Bloom Filter 概念
布隆過濾器(英語:Bloom Filter)是1970年由一個叫布隆的小夥子提出的。它實際上是一個很長的二進制向量和一系列隨機映射函數。布隆過濾器可以用於檢索一個元素是否在一個集合中。它的優點是空間效率和查詢時間都遠遠超過一般的算法,缺點是有一定的誤識別率和刪除困難。
Bloom Filter 原理
布隆過濾器的原理是,當一個元素被加入集合時,通過K個散列函數將這個元素映射成一個位數組中的K個點,把它們置爲1。檢索時,我們只要看看這些點是不是都是1就(大約)知道集合中有沒有它了:如果這些點有任何一個0,則被檢元素一定不在;如果都是1,則被檢元素很可能在。這就是布隆過濾器的基本思想。

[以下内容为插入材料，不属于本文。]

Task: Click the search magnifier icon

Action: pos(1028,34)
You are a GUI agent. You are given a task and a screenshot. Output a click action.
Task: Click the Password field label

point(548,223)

Bloom Filter跟單哈希函數Bit-Map不同之處在於:Bloom Filter使用了k個哈希函數,每個字符串跟k個bit對應。從而降低了衝突的概率。
緩存穿透
每次查詢都會直接打到DB
簡而言之,言而簡之就是我們先把我們數據庫的數據都加載到我們的過濾器中,比如數據庫的id現在有:1、2、3
那就用id:1 爲例子他在上圖中經過三次hash之後,把三次原本值0的地方改爲1
下次數據進來查詢的時候如果id的值是1,那麼我就把1拿去三次hash 發現三次hash的值,跟上面的三個位置完全一樣,那就能證明過濾器中有1的
反之如果不一樣就說明不存在了
那應用的場景在哪裏呢?一般我們都會用來防止緩存擊穿
簡單來說就是你數據庫的id都是1開始然後自增的,那我知道你接口是通過id查詢的,我就拿負數去查詢,這個時候,會發現緩存裏面沒這個數據,我又去數據庫查也沒有,一個請求這樣,100個,1000個,10000個呢?你的DB基本上就扛不住了,如果在緩存裏面加上這個,是不是就不存在了,你判斷沒這個數據就不去查了,直接return一個數據爲空不就好了嘛。
這玩意這麼好使那有啥缺點麼?有的,我們接着往下看
Bloom Filter的缺點
bloom filter之所以能做到在時間和空間上的效率比較高,是因爲犧牲了判斷的準確率、刪除的便利性
-
存在誤判,可能要查到的元素並沒有在容器中,但是hash之後得到的k個位置上值都是1。如果bloom filter中存儲的是黑名單,那麼可以通過建立一個白名單來存儲可能會誤判的元素。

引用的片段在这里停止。